GASOLINE ALLEY, BAYONNE


Image: Wikipedia

BLEVE at Constable Hook - July 1900

December 1960

In the 20th Century, the North Jersey waterfront at Bayonne was a gasoline alley prone to fires and explosions aboard ships, at piers and tank farms.

In 1872, John D. Rockefeller's Standard Oil set up shop at the city's Constable Hook and expanded over the decades, adding to catastrophic risk.

After a 1911 blast, Fire and Water magazine, predecessor to Fire Engineering, noted "explosions at Constable Point are of frequent occurance, although every known precaution is taken to prevent such a disaster."

In other words, industrial progress comes at a cost. 


In one of the deadliest accidents, two tankers collided and burst into flames under the Bayonne Bridge along the Kill Van Kull waterway on June 16, 1966, ultimately claiming 33 lives from the ships as well as two tugs.

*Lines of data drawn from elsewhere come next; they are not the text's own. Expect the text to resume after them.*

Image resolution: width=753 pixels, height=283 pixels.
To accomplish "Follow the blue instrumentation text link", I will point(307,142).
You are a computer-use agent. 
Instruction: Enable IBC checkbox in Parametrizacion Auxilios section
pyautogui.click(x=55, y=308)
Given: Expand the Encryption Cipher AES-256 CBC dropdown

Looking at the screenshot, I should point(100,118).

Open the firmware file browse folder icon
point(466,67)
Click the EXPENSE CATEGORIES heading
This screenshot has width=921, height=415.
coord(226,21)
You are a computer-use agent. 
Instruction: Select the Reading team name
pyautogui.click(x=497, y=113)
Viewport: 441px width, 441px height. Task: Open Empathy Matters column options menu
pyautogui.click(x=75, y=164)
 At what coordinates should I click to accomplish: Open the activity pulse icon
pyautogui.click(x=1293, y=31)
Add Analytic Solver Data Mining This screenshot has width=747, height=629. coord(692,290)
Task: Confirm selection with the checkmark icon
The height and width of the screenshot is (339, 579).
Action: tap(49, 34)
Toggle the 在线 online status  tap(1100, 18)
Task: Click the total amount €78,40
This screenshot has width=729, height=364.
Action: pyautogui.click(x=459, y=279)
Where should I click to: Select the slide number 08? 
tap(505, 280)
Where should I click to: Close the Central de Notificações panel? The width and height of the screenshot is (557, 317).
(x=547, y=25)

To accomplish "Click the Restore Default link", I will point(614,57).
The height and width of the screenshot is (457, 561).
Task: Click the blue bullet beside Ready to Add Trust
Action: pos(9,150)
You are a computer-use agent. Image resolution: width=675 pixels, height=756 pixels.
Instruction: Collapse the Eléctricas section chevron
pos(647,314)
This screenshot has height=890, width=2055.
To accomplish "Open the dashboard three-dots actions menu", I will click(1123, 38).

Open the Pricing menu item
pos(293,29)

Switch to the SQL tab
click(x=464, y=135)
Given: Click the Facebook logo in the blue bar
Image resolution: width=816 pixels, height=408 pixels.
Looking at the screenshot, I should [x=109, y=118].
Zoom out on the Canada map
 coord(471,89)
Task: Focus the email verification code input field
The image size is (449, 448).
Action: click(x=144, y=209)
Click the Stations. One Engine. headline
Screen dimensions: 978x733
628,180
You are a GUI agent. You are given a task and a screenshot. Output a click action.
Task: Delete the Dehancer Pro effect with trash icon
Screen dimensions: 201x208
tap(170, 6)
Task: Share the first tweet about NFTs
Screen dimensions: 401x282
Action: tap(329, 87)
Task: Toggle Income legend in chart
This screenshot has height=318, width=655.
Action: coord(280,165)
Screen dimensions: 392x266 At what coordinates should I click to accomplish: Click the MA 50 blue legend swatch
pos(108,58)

One of the vessels, the Alva Cape carrying 4.2 million gallons of the volatile petroleum product, suffered a breach. The New York City fire boat Alfred E. Smith moved in close and smothered gushing "lava-like naptha" with foam, averting a greater disaster, New York Mayor John Lindsey said.

Here's a sampling of other incidents:

On July 5, 1900, lightning struck the Standard Oil tanks at Constable Hook with flames roaring to "a height of 100 feet in immense bubbles that burst with a noise like that of wind-drive surf,'' the Democrat and Chronicle of Rochester, New York, reported. Today, firefighters refer to such fiery bubbles as a BLEVE -  
boiling liquid expanding vapor explosion. Workers dug trenches to contain spills threatening homes.

On Aug. 9, 1929, an explosion aboard the William Rockefeller moored at Standard Oil's Pier 6 took one life and spewed burning oil across Kill Van Kull toward Staten Island, according to the United Press.
"Lines were placed aboard the William Rockefeller and it was towed into midstream, where fireboats poured water into it," UP reported.

On May 8, 1930, at Pier 1 of the Gulf Refining Co., a tanker backing into Kill Van Kull backfired after taking on 800 gallons of gasoline. Flames spread ashore, setting off a fiery chain reaction. "Drums of gasoline piled two high exploded and in some instances were hurled a hundred feet in the air," Fire Engineering said. Tugs and fire boats - including New York's John Purroy Mitchell, Zophar Mills and William J. Gaynor - joined land forces from the Bayonne Fire Department and plant brigades.

An estimated 316,000 pounds of foam powder was shipped to Bayonne to fight the 1930 inferno and replenish supplies.

In 1945, Fire Engineering reported fumes from a 100,000 oil tank at Standard Oil's Bayonne Terminal ignited, and the top of the tank caved in "scattering burning oil over a 100-foot area," injuring firefighters and plant workers. Bayonne firefighter James Farrell, 54, suffered third-degree burns to his neck and shoulders, the magazine said.

On Dec. 28, 1960, a liquid propane tank exploded at the Sun Gas Products Corp. at Constable Hook. Firefighters turned back flames that spread within 50 feet of a huge oil tank, according to the Associated Press. "
Police evacuated everybody from within a five-block radius of the explosion scene and cordoned it off," AP reported.